I aperciate the research demonstrating how repetition’s habits liberate the thinking mind–how a habit removes items from consuming front-of-brain energy. I even have my own case study: within the past year or so I realized I no longer dread driving a car. It’s moved to emotionally neutral, or sometimes mildly pleasant. Me, who at 16 informed my parents I need never learn to drive because I would only use public transportation. (I was a generation ahead with that, evidently–but I digress!) Over 30 years of practice, the elements of driving have now become so habitual that driving has receded from my front of brain.

So I’m willing, now, to actively enfold habits. I am able to step outside my repetition-as-punishment mindset, and even see a reward: the more automatic the habit, the freer my mind can be. But as I put Norris’ book away on my shelf, I want to challenge myself one step further:

Kierkegaard reminds us that “repetition is the daily bread which satisfies with benediction.” p195

God’s hand on my head, setting a blessing for going forth, embedded in those things I do repeatedly. Huh.

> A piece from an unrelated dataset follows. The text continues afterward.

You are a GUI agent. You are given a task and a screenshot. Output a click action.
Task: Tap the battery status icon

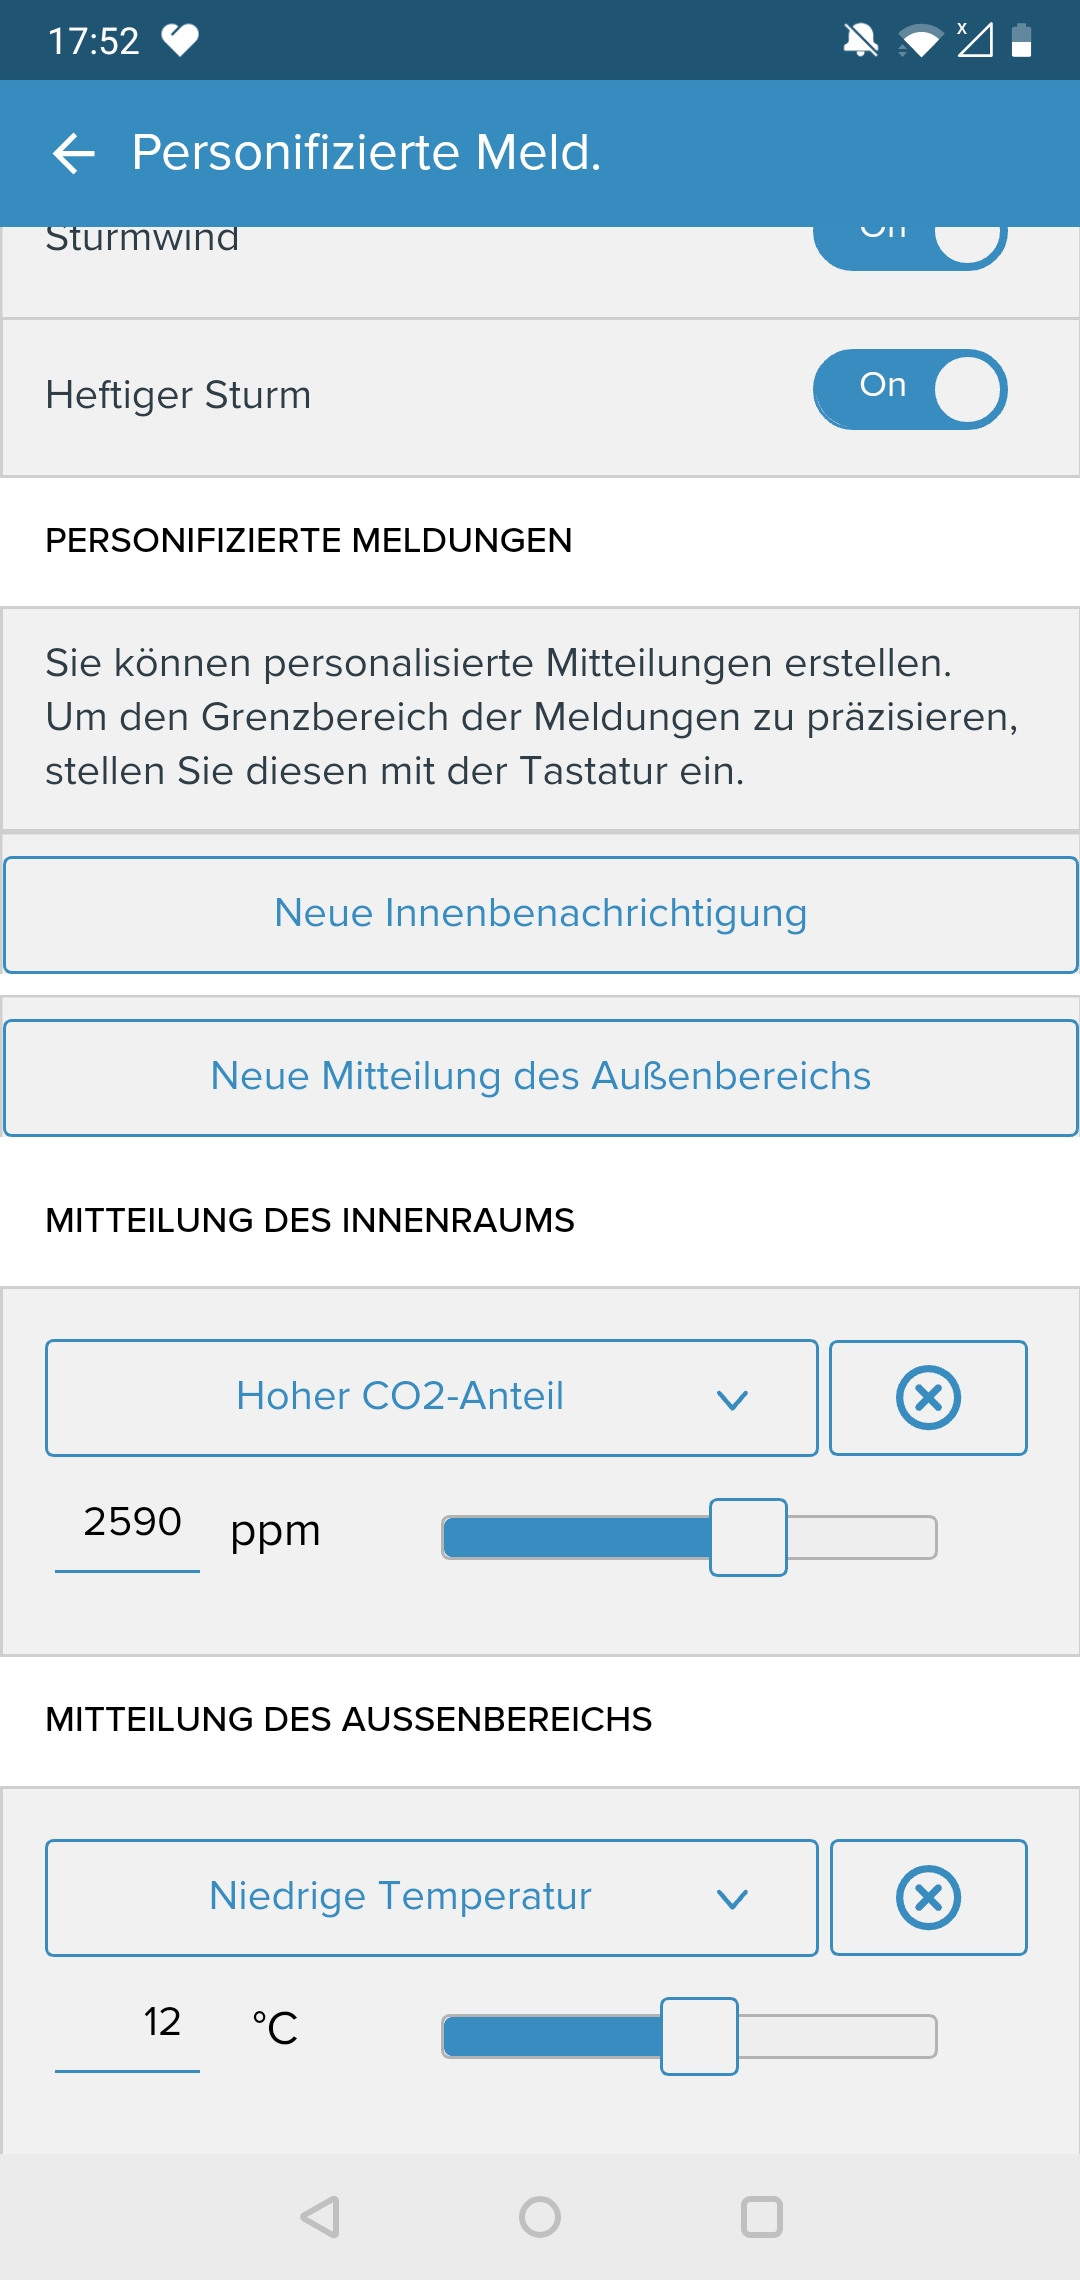pos(1021,41)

Savoring my habits as blessed sending rather than using habit to dismiss tasks as I focus on something different. Now there’s a vision for me to run towards.


The title is taken from philosopher Will Durant’s summary of some of Aristotle’s thinking:

Excellence is an art won by training and habituation: we do not act rightly because we have virtue or excellence, but rather have these because we have acted rightly; these virtues are formed in man by doing his actions; we are we repeatedly do. Excellence, then, is not an act but a habit.